PPP masih begitu terbelah oleh karena kepentingan para elit utama masih sering bertabrakan. Setidaknya saat ini ada dua sosok elit yang terus berusaha merebut perhatian para kader PPP.
Pertama adalah Romahurmuziy (Romi), sang ketua umum resmi saat ini. Romi punya kekuatan dalam hal kedekatannya dengan dunia santri. Ayah Romi, M. Tolchah Mansoer adalah Guru Besar Hukum Islam IAIN (sekarang UIN) Sunan Kalijaga, Yogyakarta. Sementara ibunya, Dra. Hj. Umroh Machfudzoh, adalah pendiri Ikatan Pelajar Putri NU (IPPNU) serta Ketua DPW PPP DIY 1985-1995.
Selain dari kedekatan secara langsung dengan basis massa tradisional PPP, Romi juga punya legitimasi berupa kekuatan hukum dan dukungan dari Presiden Jokowi secara langsung. Kedekatan ini ditunjukkan dalam banyak kesempatan, salah satunya saat Romi mendampingi Jokowi di peresmian beberapa venue Asian Games, di Senayan.
Sementara, tokoh kedua adalah Djan Faridz. Djan adalah elit yang naik ke jajaran tinggi PPP hampir bersamaan dengan Romi. Ketika Romi menjabat sebagai Sekjen PPP tahun 2011-2015, Djan sudah dipercaya menduduki posisi Menteri Perumahan Rakyat oleh Ketua Umum PPP saat itu, Suryadharma Ali.
Melesatnya Djan yang tidak punya basis massa sekuat Romi pun disebabkan oleh kekuatan ekonominya. Djan memiliki perusahaan di sektor konstruksi dan sempat masuk ke dunia pertambangan batu bara. Daya ekonomi yang mumpuni membuat Djan mengimbangi legitimasi akar rumput dan legal-formal milik Romi, salah satunya pengaruh Djan di PP DKI Jakarta. (Baca juga: Anies-Sandi Mengalah Pada Preman?)
Pecahnya elit PPP sepecah-pecahnya ini, menjadikan para kader pun berhamburan kesana kemari tidak karuan. “Ternak” kubu Djan masih sering menyerang “ternak-ternak” Romi di daerah.
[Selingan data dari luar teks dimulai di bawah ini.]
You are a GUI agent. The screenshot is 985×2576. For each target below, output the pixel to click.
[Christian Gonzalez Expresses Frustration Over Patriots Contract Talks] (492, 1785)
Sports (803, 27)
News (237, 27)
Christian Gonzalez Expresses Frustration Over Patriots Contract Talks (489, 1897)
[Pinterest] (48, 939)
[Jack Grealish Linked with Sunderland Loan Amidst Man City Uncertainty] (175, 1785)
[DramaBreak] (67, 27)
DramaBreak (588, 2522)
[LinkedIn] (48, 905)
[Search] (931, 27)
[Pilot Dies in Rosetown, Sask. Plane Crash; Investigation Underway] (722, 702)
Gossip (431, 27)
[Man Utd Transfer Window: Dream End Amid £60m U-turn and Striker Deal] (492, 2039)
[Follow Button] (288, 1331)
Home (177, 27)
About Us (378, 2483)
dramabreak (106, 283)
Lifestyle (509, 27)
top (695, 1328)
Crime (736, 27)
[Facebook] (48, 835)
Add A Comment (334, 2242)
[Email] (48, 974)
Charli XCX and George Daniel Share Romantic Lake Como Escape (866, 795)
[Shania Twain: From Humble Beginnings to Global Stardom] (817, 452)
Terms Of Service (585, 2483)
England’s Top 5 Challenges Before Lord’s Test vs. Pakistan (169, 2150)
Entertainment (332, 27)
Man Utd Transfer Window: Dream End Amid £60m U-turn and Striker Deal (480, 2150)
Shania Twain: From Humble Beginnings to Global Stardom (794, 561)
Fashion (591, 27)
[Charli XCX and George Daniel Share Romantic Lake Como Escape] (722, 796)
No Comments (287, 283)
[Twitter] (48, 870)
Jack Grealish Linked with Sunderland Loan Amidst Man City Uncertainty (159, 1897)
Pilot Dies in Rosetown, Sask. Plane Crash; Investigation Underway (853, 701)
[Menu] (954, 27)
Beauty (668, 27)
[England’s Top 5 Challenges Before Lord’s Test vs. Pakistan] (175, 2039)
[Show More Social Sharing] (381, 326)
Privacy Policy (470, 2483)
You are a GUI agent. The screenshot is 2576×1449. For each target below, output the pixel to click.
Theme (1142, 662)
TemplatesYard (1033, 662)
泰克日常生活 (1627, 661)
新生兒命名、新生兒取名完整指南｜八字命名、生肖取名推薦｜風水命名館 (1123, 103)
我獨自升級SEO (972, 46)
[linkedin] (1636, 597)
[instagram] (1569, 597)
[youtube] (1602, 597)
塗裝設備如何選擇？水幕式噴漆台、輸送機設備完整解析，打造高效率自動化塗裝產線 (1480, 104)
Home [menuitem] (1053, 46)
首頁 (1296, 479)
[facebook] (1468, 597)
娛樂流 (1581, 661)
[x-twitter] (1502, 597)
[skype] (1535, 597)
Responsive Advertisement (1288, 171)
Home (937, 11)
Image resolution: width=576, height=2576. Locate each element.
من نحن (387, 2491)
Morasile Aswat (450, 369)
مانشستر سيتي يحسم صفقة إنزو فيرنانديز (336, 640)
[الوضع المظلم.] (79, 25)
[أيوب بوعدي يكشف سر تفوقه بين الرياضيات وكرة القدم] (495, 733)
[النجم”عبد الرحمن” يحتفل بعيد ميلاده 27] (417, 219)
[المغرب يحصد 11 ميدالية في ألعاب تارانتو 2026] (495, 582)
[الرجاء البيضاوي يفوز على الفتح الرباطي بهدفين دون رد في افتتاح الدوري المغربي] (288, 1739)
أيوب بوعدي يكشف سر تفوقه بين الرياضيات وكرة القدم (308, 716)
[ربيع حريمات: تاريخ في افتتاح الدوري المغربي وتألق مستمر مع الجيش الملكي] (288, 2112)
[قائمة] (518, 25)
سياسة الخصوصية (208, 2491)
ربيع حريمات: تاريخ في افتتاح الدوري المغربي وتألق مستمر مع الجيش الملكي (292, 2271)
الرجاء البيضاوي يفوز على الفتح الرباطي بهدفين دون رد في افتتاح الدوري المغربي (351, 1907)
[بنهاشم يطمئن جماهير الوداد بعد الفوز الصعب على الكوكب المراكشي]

Sementara Romi ingin terus islah dengan Djan agar “ternak-ternak” mereka itu tidak saling “membunuh”.
Kenapa “ternak” digunakan dalam tulisan ini? Kenapa pinterpolitik.com selalu menggunakan istilah “peternak politik” bagi elit yang memberi makan massa?
Karena begitulah realita politik di Indonesia. Tidak ada ideologi yang bisa menyatukan massa lebih kuat daripada kekuatan uang. Pendanaan politik sangat menentukan pihak mana yang kuat dan mampu berkontestasi di luar dan dalam partai.
Dalam buku So Damn Much Money: The Triumph of Lobbying and the Corrosion of American Government karya Robert Kaiser, tergambar bagaimana polarisasi politik di Amerika Serikat sangat rentan terjadi oleh karena kekuatan lobi orang-orang kaya. Uang dapat mengontrol massa dalam jumlah besar untuk memenuhi kebutuhan politik si pemilik dana.
Dan itu yang jelas-jelas terjadi dengan PPP kubu Djan. Massa kubu Djan dapat terus bergerak tanpa dukungan dana parpol dari pemerintah seperti massa kubu Romi, karena Djan sendiri mampu membiayai mereka dengan kekuatan finansialnya.
Pun begitu alasan massa kubu Djan tidak mau islah, karena menuruti ambisi “peternak” mereka yang sepenuhnya ingin menguasai PPP. Boleh jadi mereka berpihak bukan karena ingin berkhianat kepada marwah partai, tapi mereka hanya bergerak di mana ada uang di sana.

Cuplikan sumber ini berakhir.